Friday, September 23, 2011

Breaking the Speed of Light

Forgive the slowness of this report :)

Breaking the Speed of Light "An international team of scientists at the Gran Sasso research facility outside of Rome announced today that they have clocked neutrinos traveling faster than the speed of light. The neutrinos, subatomic particles with very little mass, were contained within beams emitted from CERN 730 km (500 miles) away in Switzerland. Over a period of three years, 15,000 neutrino beams were fired from CERN at special detectors located deep underground at Gran Sasso. Where light would have made the trip in 2.4 thousandths of a second, the neutrinos made it in 60 nanoseconds – that’s 60 billionths of a second – a tiny difference to us but a huge difference to particle physicists! The implications of such a discovery are staggering, as it would effectively undermine Einstein’s theory of relativity and force a rewrite of the Standard Model of physics."
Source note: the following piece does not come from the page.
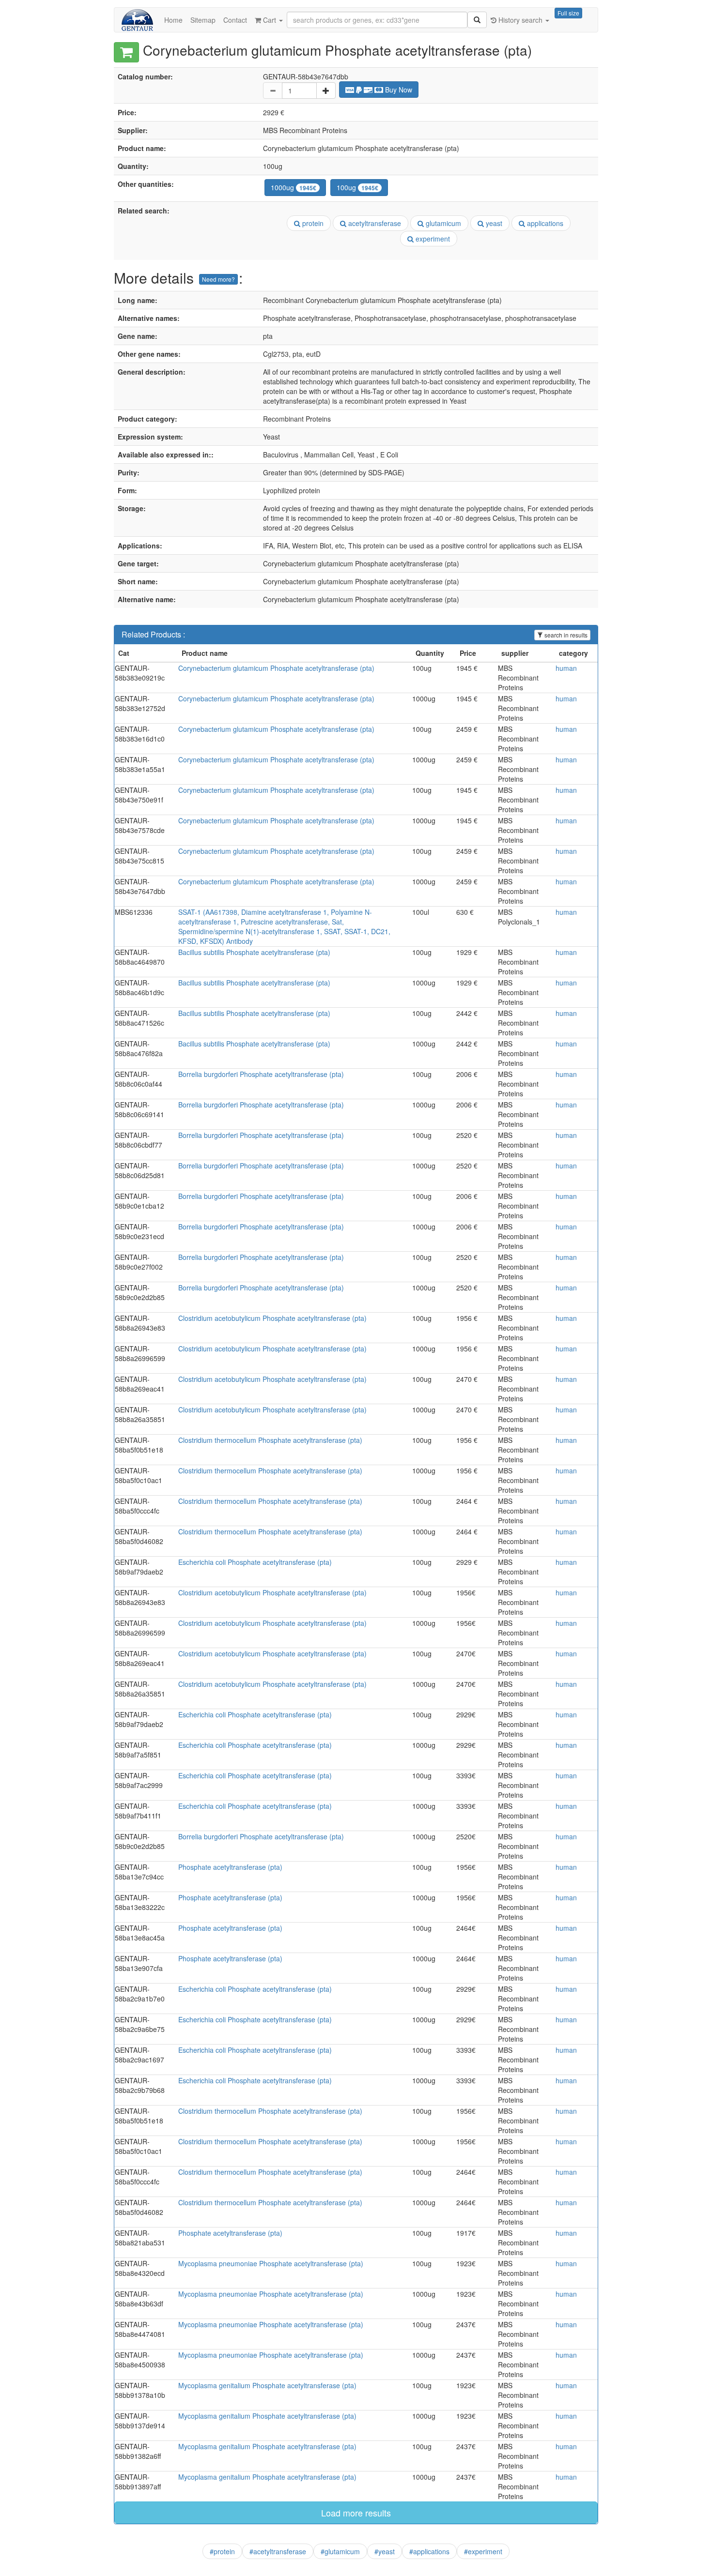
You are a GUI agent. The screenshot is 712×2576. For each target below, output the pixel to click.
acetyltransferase (373, 223)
Other reports I've seen have mostly said that the neutrinos arrived 60ns faster than expected, not that they travelled the distance in 60ns. I tried to check the paper, but it's pretty far above my head. From the abstract: "This anomaly corresponds to a relative difference of the muon neutrino velocity with respect to the speed of light (v-c)/c = (2.48 ± 0.28 (stat.) ± 0.30 (sys.)) ×10-5."

As usual, the Economist has the best layman's description I've seen, There was a neutrino named Bright. Here's a quick calculation from a theoretical physicist that puts the results in some context.
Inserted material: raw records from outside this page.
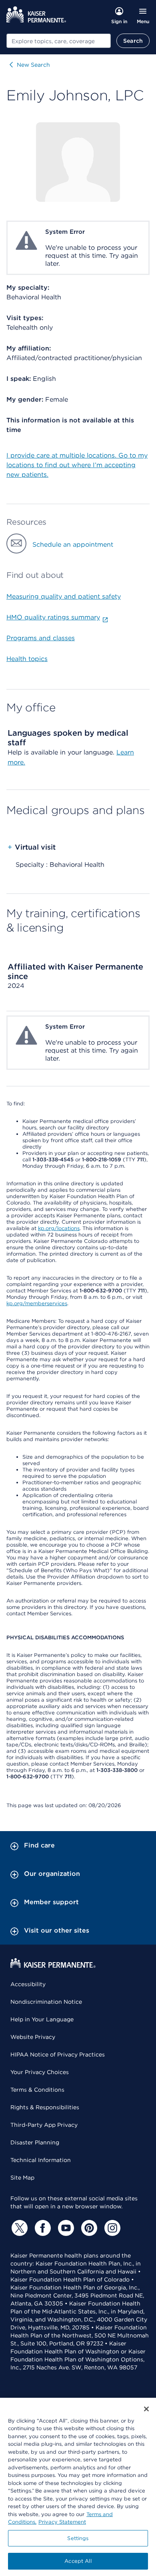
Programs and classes (40, 638)
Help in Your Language (42, 2019)
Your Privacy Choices (39, 2072)
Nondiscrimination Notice (46, 2002)
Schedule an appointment (72, 544)
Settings (77, 2538)
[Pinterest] (88, 2228)
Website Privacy (32, 2037)
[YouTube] (65, 2228)
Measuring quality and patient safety (63, 596)
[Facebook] (42, 2228)
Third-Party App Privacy (44, 2125)
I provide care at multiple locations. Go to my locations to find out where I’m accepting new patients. (77, 465)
They've checked the results for a few years and haven't found a mistake, so now they're hoping someone else can find a flaw or reproduce the results. As the BBC reports: "My dream would be that another, independent experiment finds the same thing - then I would be relieved," Dr Ereditato said. But for now, he explained, "we are not claiming things, we want just to be helped by the community in understanding our crazy result - because it is crazy".

Here's the site of the experiment, OPERA.

1 comment:

Irina said...

Thanks for the great info! The Economist's article is the best. I tried to read the paper but it's long and hard.
It'll be very interesting to see what happens when other scientists will try to duplicate this experiment.
BTW, I understand how you can travel to the past if you move faster than light but it does not ever seem possible to travel into the future. Maybe I'm missing something.